Uma amiga me contou desse aplicativo. Parece que com ele instalado no telefone da gente e triangulado com aquele outro que queremos “controlar”, podemos ouvir conversas, saber cada movimento do vivente no seu smartphone, tempo despendido em cada rede social, cada assunto e cada pessoa. À primeira vista soa um tanto sedutor para aqueles que possuem tendências dominadoras e necessidade de controle, e até para quem se considera alguém que leva a privacidade do outro numa boa, já que a proposta convida ao acesso livre e cheio de justificativas ditas “plausíveis”, como a construção da confiança, ainda em desenvolvimento, ou por “cuidado”, proteção. Mas vou confessar que me arrepiei. A primeira pergunta que me veio foi: como se criou filhos e se estabeleceu relações de confiança antes disso? Muita gente morreu pelo infortúnio da privacidade?

Requisitos:
a) Transcreva na íntegra o texto sobre o aplicativo que permite vigiar o telefone de outra pessoa.
b) Reescreva apenas os registros que vão do início deles até a linha que contém "[x=633, y=372]", ambas as pontas incluídas, com os pedidos, deslocando em 124 cada coordenada das respostas. Não inclua as imagens na resposta.
O texto e os registros têm origens distintas.

(Registros de texto e de localização de itens)
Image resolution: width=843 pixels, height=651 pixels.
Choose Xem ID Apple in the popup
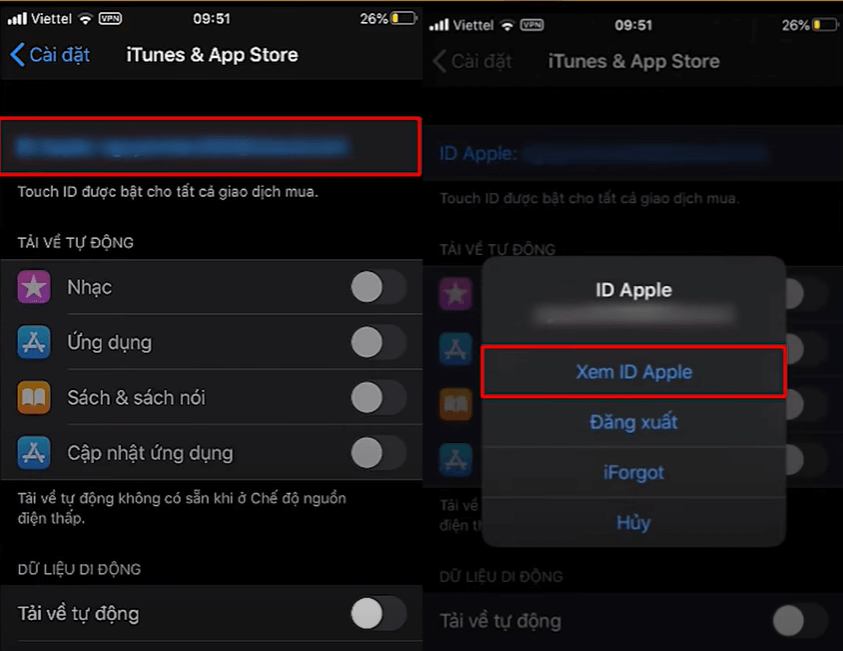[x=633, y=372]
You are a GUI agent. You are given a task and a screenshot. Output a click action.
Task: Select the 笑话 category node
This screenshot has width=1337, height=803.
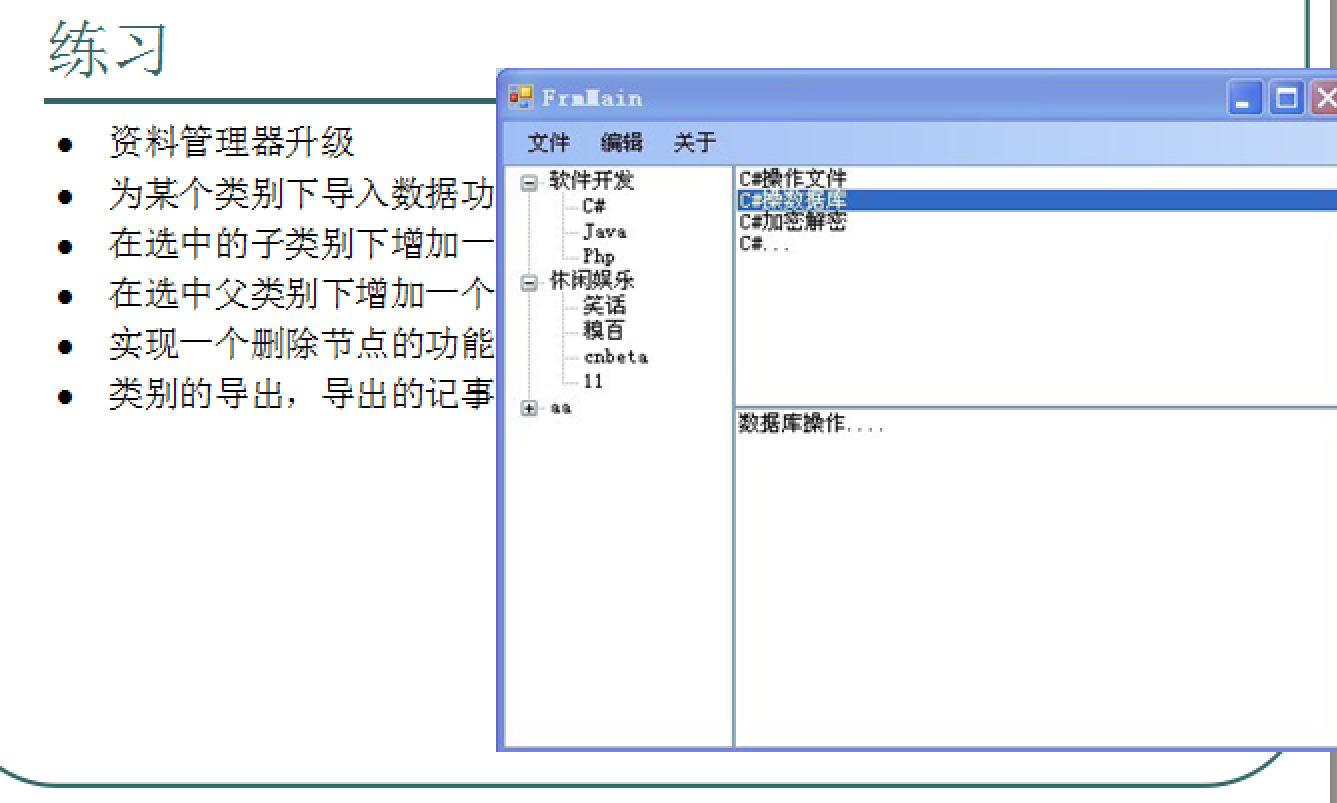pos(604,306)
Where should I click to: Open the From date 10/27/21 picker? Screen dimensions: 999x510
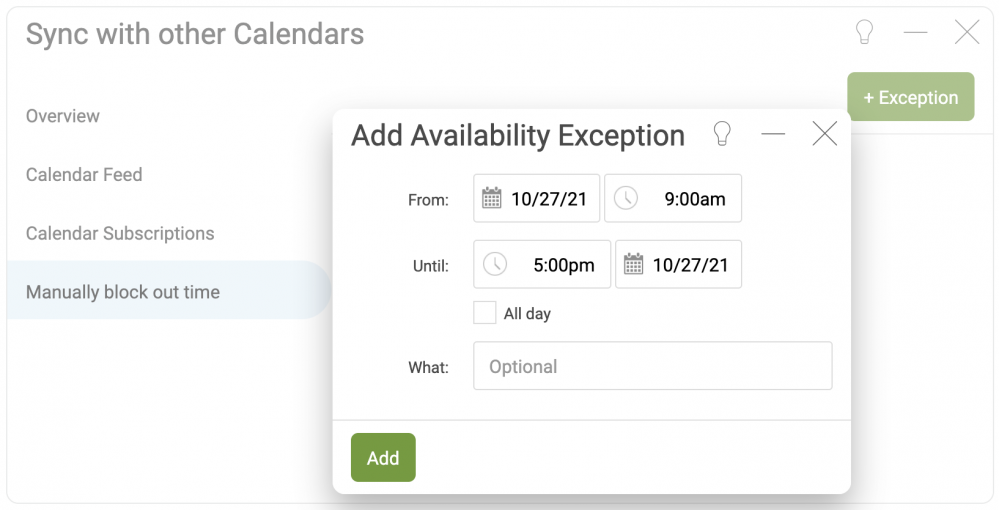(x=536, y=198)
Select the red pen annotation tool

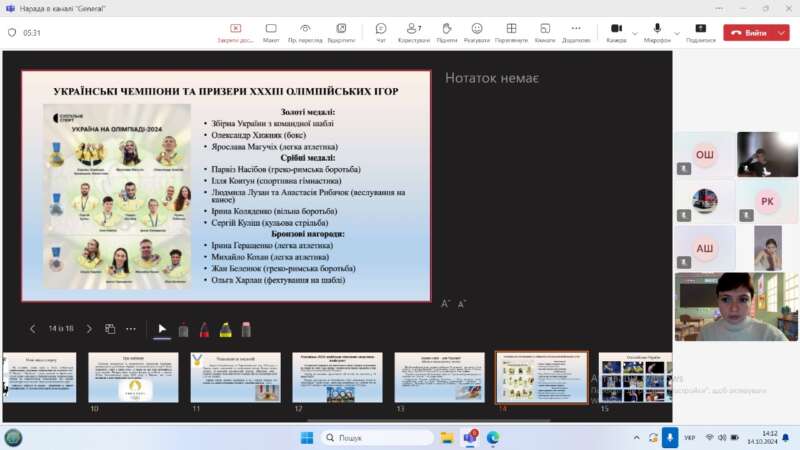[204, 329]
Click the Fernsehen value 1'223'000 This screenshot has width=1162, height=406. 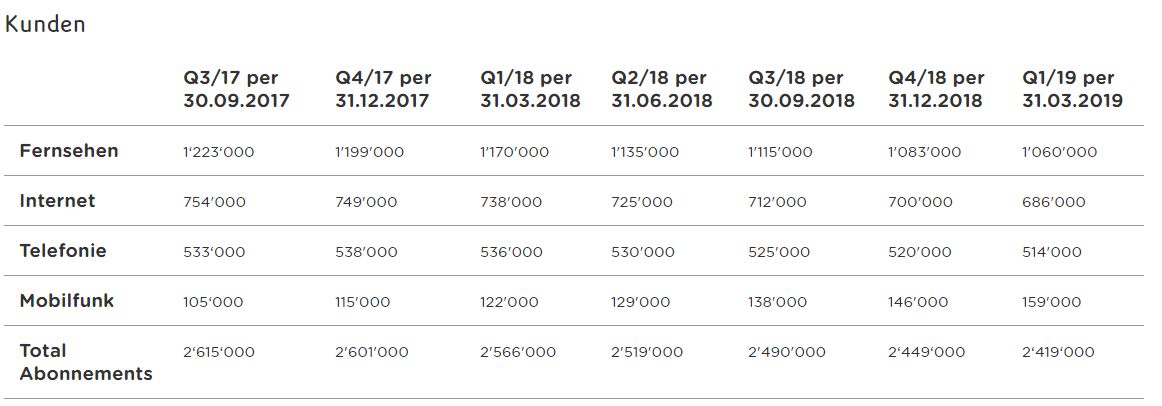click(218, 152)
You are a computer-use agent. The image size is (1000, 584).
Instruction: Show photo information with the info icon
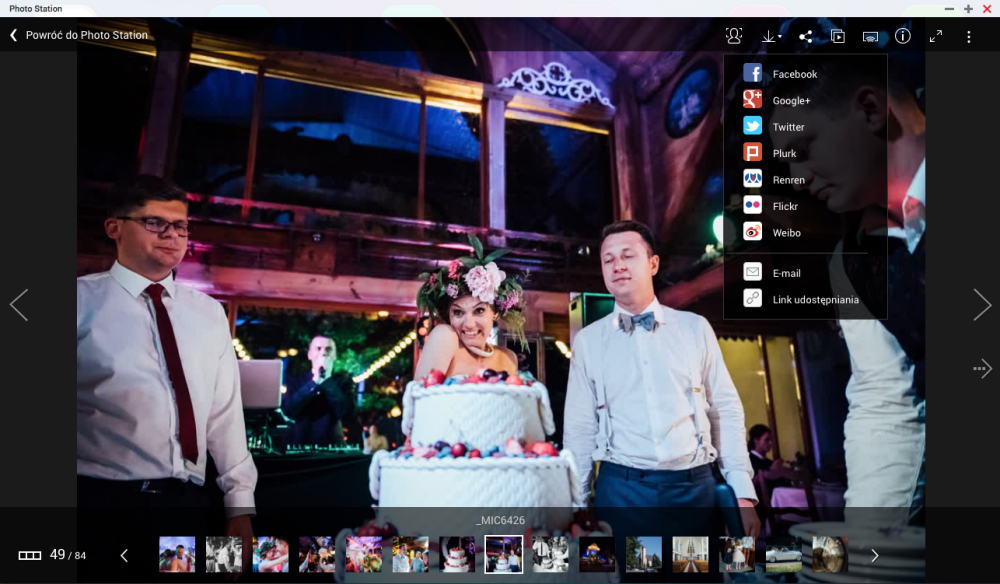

Soluções do exercício:
a)
Uma amiga me contou desse aplicativo. Parece que com ele instalado no telefone da gente e triangulado com aquele outro que queremos “controlar”, podemos ouvir conversas, saber cada movimento do vivente no seu smartphone, tempo despendido em cada rede social, cada assunto e cada pessoa. À primeira vista soa um tanto sedutor para aqueles que possuem tendências dominadoras e necessidade de controle, e até para quem se considera alguém que leva a privacidade do outro numa boa, já que a proposta convida ao acesso livre e cheio de justificativas ditas “plausíveis”, como a construção da confiança, ainda em desenvolvimento, ou por “cuidado”, proteção. Mas vou confessar que me arrepiei. A primeira pergunta que me veio foi: como se criou filhos e se estabeleceu relações de confiança antes disso? Muita gente morreu pelo infortúnio da privacidade?

b)
Image resolution: width=843 pixels, height=651 pixels.
Choose Xem ID Apple in the popup
[x=757, y=496]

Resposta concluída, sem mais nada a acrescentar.